Starting a painting is not about the finished product. It is about the process. The process of making art is vital to the condition of the end piece. It’s part of the reason I can’t just copy a piece I’ve done before. I already said what the first painting had to say, to repeat myself would be empty, shallow – it would have none of the depth of the original. No one’s copy would. And there’s a reason for that. Creating is a spiritual act. I will repeat that. Creating is a spiritual act.

Which brings me to second way of looking at starting, the other start. The act of creating is grounded in things that cannot be explained by the physical; it has the power to feed us in a way that reaches our very souls. The sum of the paints pushed and pulled across the canvas to create a piece is greater than the parts of colorful strokes individually. More goes into a session of painting than just the materials; it is an intentional and demanding act to create something. We were made as creative beings, by a creative God; it is embroidered in our fabric to make and innovate and seek. For me it comes out in paint or pencil or ink or whatever is sitting around my studio that day.  The process of making is a form of meditation for me; a way to process and understand whatever is going on in my life – seen and unseen. And starting that process can be overwhelming if I look at it as a whole – going straight for the high dive. But if I look at it as small moments of quiet and connection, earnest seeking and bonding, well then, it is just baby steps into the deep end.

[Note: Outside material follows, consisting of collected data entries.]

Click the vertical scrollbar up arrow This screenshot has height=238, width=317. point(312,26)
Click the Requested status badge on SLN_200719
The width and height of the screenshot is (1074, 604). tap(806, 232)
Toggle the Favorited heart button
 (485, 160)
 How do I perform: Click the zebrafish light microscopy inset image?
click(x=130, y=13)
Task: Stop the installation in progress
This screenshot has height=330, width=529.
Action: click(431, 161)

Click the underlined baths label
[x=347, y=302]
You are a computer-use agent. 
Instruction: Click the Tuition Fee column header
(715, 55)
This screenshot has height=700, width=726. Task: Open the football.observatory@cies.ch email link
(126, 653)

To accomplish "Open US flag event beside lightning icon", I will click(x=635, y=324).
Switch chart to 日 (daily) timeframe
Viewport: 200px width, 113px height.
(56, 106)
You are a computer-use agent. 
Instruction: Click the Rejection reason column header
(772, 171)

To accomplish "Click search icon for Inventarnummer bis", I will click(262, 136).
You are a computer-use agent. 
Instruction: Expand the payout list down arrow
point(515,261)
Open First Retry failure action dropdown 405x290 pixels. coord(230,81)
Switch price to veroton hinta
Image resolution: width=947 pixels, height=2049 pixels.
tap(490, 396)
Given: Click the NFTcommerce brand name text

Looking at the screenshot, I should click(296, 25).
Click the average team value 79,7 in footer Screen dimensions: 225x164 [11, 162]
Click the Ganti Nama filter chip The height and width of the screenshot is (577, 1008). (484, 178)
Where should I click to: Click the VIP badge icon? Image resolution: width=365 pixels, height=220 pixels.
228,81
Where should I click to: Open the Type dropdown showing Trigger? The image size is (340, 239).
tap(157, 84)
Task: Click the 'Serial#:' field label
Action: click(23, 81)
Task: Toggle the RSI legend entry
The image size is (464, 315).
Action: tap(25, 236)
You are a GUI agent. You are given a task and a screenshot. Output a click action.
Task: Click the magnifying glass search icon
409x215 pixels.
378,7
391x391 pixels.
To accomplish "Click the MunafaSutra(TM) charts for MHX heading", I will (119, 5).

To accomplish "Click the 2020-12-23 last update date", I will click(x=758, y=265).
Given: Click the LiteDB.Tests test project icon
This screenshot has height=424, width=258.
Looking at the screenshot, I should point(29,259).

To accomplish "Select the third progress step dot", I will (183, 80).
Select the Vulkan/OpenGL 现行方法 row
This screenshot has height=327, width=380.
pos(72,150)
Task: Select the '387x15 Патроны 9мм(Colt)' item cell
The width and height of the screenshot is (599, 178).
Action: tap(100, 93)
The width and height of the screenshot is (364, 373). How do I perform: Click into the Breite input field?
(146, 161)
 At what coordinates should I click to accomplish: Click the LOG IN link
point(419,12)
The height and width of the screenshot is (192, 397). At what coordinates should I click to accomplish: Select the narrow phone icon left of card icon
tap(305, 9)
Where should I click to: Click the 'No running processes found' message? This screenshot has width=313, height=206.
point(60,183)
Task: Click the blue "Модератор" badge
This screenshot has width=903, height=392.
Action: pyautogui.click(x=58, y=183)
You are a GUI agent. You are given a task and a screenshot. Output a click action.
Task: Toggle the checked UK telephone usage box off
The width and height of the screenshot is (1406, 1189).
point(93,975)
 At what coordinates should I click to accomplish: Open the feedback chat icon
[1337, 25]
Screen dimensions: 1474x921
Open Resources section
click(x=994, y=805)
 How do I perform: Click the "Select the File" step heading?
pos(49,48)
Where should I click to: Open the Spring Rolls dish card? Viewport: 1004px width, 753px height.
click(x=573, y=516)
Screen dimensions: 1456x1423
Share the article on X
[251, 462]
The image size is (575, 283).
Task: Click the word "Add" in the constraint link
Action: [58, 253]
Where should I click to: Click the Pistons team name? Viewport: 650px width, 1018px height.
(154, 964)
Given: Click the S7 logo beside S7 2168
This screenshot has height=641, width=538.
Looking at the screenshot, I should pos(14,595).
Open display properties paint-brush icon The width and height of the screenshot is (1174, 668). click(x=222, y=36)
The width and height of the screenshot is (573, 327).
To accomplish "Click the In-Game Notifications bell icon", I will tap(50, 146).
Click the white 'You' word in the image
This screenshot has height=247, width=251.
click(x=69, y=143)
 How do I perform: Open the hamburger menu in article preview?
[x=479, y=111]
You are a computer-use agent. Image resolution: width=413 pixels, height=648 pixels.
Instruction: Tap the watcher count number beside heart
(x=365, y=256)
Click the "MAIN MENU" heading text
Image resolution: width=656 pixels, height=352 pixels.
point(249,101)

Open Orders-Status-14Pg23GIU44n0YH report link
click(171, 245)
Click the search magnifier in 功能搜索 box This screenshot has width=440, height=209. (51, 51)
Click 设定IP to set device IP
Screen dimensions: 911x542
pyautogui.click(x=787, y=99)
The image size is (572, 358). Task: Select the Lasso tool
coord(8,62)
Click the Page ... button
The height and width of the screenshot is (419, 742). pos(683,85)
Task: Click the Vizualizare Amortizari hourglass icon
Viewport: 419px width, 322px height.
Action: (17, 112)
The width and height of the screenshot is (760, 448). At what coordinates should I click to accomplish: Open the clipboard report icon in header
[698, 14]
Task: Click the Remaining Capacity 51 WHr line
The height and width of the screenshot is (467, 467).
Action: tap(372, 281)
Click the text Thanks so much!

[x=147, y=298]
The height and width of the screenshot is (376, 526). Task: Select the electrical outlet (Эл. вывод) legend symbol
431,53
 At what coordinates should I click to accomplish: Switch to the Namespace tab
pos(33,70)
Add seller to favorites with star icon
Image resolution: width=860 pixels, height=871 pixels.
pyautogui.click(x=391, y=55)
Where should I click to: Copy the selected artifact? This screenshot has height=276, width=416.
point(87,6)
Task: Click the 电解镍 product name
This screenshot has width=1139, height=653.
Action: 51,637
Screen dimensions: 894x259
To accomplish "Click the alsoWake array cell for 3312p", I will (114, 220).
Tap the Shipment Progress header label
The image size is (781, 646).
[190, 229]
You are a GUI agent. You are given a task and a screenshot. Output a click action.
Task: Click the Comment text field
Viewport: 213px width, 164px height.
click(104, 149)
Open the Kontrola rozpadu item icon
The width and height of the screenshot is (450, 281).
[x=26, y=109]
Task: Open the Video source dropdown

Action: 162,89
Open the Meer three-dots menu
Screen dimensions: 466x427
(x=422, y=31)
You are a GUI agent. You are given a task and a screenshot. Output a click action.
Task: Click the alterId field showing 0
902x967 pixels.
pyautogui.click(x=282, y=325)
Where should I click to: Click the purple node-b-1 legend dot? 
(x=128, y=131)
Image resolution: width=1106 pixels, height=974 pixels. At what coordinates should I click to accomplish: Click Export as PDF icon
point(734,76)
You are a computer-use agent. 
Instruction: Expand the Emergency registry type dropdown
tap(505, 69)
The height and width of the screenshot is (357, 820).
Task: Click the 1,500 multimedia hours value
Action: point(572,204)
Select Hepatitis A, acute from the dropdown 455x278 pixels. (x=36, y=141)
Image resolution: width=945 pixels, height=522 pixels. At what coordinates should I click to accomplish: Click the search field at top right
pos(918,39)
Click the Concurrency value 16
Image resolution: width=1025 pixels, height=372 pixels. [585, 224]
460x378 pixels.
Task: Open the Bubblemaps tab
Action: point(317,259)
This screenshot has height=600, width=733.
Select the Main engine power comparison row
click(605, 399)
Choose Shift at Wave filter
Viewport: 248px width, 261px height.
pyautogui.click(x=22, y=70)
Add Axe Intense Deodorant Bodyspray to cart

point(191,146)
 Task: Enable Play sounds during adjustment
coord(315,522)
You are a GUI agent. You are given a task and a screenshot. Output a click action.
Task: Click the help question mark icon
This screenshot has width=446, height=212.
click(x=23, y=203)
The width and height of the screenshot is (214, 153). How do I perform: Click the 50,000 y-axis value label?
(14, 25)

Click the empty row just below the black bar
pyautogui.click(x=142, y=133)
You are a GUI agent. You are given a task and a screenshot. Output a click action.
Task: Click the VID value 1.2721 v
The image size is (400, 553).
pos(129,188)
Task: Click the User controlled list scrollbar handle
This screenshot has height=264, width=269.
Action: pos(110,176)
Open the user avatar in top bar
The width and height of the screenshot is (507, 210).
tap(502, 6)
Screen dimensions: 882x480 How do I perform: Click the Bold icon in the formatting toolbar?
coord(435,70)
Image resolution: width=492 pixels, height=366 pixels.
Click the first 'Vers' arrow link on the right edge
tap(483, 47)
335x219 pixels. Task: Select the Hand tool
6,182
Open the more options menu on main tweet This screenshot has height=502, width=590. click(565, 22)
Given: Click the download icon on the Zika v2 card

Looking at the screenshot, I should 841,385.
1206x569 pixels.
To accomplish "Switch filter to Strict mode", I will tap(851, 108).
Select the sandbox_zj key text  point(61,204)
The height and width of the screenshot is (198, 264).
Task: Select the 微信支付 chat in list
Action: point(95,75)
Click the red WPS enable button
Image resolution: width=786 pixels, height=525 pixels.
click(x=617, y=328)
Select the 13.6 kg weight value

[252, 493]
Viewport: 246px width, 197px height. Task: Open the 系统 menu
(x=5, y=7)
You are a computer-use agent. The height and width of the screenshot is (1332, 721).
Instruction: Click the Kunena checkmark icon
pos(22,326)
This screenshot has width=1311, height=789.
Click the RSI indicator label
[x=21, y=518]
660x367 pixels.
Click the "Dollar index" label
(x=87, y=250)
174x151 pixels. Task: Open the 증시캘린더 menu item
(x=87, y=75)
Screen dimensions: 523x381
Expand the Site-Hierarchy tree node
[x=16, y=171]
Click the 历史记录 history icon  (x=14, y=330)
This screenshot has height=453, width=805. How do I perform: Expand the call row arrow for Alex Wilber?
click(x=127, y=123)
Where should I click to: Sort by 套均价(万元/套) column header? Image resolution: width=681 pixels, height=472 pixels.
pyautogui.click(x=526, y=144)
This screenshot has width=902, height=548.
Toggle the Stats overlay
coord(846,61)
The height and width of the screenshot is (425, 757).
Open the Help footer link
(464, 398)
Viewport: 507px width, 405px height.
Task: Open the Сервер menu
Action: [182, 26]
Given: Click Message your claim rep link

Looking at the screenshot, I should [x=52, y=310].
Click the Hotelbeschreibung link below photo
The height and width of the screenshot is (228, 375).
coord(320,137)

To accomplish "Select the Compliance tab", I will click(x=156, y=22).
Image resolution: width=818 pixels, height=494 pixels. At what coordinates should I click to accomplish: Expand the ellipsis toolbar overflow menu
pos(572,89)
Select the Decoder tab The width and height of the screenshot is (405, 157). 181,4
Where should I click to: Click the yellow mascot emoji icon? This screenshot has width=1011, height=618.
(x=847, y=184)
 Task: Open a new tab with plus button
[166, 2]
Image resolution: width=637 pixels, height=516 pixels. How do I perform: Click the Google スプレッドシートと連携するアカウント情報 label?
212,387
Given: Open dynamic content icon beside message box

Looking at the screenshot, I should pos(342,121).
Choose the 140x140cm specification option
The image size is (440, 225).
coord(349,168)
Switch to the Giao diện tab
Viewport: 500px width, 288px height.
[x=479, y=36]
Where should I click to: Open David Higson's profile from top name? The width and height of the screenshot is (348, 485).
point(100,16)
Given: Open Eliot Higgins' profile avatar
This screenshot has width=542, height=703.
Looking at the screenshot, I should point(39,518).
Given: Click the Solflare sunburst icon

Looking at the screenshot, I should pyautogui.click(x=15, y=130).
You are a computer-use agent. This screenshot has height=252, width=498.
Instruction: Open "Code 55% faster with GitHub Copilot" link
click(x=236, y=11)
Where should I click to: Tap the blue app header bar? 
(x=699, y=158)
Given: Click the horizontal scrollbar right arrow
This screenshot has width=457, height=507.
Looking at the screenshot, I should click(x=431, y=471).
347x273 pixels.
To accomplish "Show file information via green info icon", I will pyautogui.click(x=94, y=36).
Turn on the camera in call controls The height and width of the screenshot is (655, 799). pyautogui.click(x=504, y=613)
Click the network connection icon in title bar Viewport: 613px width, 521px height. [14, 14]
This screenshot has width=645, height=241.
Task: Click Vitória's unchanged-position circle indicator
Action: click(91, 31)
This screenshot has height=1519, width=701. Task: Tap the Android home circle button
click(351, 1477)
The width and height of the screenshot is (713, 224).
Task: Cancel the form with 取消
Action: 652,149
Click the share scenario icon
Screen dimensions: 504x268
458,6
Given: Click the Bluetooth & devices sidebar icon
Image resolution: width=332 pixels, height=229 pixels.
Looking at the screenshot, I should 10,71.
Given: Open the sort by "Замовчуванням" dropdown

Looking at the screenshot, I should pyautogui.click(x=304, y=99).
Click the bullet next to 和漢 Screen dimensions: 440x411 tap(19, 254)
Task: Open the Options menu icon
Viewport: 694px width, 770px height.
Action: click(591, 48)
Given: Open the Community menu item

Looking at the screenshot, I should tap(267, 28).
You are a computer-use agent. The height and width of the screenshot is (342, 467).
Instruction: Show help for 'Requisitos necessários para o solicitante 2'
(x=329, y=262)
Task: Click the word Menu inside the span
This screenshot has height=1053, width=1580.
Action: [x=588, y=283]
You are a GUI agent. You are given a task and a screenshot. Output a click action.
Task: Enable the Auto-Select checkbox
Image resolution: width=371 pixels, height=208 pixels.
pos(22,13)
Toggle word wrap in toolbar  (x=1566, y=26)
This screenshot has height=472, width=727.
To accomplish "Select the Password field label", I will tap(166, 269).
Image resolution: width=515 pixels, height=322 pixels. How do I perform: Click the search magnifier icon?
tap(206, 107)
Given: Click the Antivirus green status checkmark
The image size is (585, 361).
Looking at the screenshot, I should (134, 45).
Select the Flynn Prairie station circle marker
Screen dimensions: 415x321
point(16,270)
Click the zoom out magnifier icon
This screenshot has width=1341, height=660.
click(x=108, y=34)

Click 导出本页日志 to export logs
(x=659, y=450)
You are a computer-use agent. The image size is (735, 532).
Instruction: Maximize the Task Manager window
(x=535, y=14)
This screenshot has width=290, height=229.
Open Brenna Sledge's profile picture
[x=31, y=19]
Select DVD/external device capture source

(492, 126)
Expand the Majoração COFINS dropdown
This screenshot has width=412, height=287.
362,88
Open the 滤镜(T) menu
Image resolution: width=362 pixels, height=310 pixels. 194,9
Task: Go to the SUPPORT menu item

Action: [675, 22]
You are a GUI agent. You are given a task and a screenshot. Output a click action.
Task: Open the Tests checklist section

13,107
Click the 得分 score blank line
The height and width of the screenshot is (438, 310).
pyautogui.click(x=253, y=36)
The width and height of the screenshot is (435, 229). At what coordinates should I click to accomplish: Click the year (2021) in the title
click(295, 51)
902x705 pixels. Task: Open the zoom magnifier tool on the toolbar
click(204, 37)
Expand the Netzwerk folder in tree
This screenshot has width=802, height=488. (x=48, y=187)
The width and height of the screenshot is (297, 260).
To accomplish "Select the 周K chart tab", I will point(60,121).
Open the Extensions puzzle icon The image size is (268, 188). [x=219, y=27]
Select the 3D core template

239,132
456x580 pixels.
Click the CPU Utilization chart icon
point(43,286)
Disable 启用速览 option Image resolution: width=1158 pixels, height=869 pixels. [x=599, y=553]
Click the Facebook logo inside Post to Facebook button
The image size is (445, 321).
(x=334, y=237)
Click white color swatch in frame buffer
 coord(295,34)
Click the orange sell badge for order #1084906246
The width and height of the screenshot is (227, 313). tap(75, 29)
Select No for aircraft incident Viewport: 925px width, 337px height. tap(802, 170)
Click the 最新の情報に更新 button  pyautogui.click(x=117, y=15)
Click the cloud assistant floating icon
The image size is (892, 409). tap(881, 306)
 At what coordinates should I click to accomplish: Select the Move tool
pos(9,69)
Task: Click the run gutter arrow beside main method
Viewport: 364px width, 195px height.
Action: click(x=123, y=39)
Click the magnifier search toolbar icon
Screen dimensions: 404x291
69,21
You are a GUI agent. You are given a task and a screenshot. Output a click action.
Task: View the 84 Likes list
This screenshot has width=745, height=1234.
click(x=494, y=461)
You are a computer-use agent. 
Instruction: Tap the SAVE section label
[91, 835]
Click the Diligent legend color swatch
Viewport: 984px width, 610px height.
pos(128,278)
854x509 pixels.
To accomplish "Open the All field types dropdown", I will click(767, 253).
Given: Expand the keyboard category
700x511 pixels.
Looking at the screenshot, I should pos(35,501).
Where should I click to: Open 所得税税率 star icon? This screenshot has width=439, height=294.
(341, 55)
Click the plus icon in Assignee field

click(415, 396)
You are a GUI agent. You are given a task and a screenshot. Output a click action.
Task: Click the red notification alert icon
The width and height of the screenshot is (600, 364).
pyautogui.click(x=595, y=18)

Sometimes life gets in the way and I don’t get to paint for a while… a long while. At some point my kind husband will just stop and look at me as I’m melting down like a two year old and he’ll say, “I think you need to go paint…now.” He sees clearly that I haven’t been nurturing that part of me and it’s affecting all of me. I need a time out.

So then I must go to my studio (begrudgingly because while he’s right, I’m still behaving like a toddler) and start. Those are the most difficult starts. The gunk that’s been building up needs to be scraped off. My vision is fuzzy. And all I can manage is the physical start. The very act of touching color to surface seems insurmountable. But I do it. And I keep doing it. And then the most important part of all. Discipline. Discipline is vital to creating anything worthwhile. Discipline is what will allow me to see through the gunk, refocus my vision, and get on to the other start I so desperately need. I just keep going, even and especially when I do not feel like it. And eventually I have a start.

My guess is that every artist has a unique way of starting, a way of beginning again for the hundredth or thousandth time. But the key is to start. To actually do it. Not every painting I start is a success, they don’t all end up being exhibited or even shown to anyone. But they are all necessary and they all teach me something. So, if you’re feeling adventurous (or maybe especially if you’re not) go try it yourself. Grab a pencil or paintbrush and a piece of paper, any piece of paper – the less precious the better – and start something yourself. Draw, paint, create, seek, and find. It’s just one little start away.